• [EXERCISE PROMPT]
Go line by line through the entries below and copy those containing the string "will".

═══ THE DATA ═══

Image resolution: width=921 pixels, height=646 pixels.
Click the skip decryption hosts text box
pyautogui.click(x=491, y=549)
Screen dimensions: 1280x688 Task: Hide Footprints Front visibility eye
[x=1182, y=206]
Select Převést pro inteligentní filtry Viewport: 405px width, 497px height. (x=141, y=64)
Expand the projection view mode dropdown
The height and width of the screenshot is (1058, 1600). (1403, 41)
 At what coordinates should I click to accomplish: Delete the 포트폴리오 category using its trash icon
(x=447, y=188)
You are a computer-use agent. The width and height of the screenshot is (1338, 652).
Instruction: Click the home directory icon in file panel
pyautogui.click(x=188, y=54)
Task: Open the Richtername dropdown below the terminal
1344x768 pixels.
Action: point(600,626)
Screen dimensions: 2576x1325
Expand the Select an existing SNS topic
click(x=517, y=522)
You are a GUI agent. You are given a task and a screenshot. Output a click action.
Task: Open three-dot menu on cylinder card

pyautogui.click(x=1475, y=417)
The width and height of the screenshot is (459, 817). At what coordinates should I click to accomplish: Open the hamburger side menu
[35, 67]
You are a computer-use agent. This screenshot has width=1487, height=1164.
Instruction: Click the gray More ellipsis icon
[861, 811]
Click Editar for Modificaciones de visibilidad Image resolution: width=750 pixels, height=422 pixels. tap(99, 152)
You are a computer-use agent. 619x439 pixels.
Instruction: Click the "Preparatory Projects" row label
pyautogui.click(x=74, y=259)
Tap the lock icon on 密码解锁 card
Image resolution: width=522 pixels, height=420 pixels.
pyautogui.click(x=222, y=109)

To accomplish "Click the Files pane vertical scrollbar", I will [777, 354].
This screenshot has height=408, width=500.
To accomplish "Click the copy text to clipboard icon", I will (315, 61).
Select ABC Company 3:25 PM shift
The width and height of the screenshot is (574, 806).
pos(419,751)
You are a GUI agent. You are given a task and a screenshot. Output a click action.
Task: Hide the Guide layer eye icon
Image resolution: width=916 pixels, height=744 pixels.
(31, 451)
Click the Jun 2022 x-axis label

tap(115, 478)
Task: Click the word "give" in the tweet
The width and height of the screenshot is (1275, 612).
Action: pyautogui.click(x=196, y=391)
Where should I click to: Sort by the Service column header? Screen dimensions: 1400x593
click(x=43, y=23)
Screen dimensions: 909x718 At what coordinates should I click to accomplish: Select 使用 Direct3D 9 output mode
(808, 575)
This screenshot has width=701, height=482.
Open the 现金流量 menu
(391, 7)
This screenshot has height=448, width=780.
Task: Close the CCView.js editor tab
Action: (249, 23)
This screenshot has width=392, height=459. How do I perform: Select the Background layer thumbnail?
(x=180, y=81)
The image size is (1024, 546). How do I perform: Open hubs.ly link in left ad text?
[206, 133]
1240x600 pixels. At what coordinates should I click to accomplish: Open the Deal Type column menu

═══

• [RESPONSE BOX]
To accomplish "Click the Files pane vertical scrollbar", I will [777, 354].
To accomplish "Click the copy text to clipboard icon", I will (315, 61).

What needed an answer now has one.